Assigned task —
None of the pictures should appear; the lines from the line containing "You are a GUI" through the last line of the listing must be repeated exactly.

Exercise data —
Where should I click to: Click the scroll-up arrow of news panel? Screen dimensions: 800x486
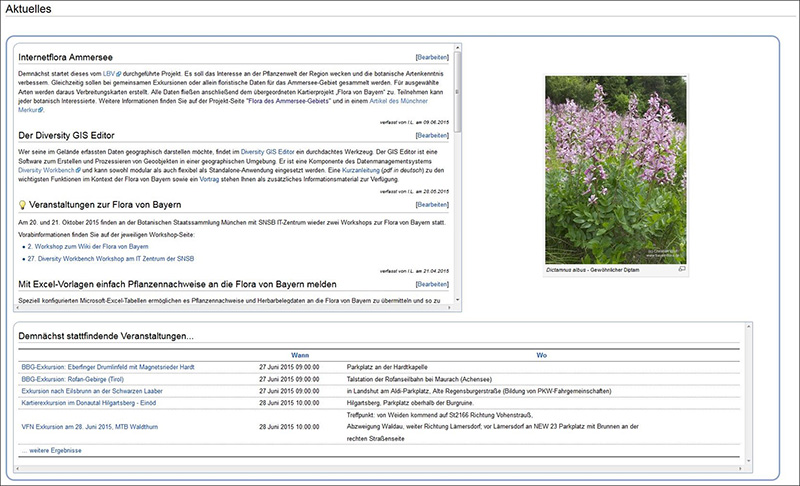[458, 48]
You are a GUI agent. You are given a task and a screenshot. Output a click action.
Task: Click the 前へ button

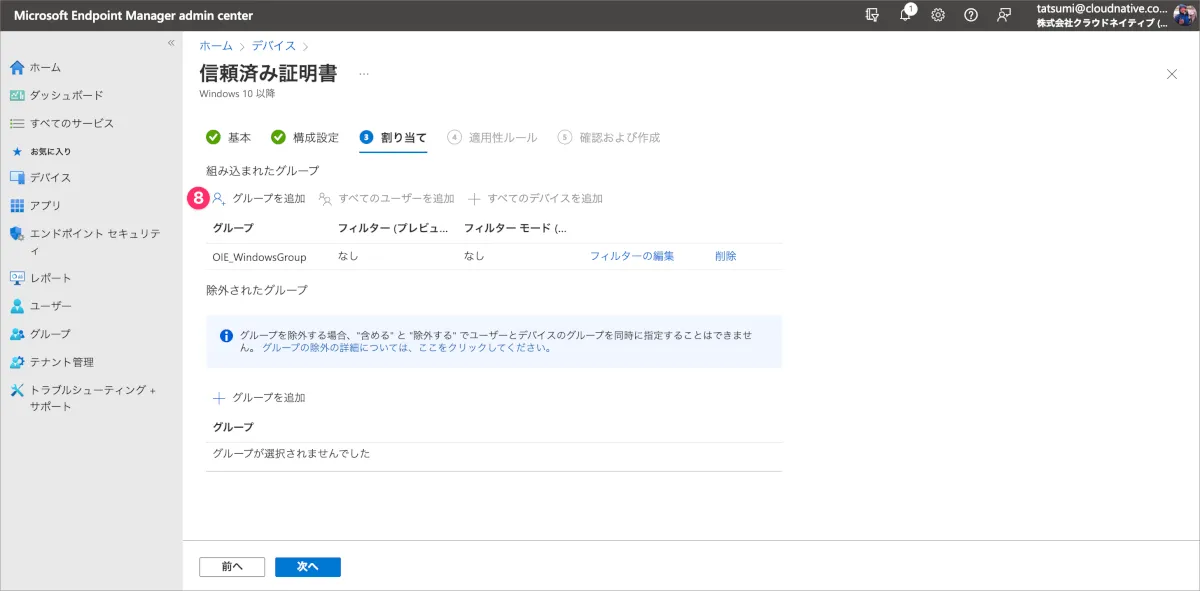(232, 567)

Solved problem —
You are a GUI agent. You are given a task and a screenshot. Output a click action.
Task: Click the 前へ button

(232, 567)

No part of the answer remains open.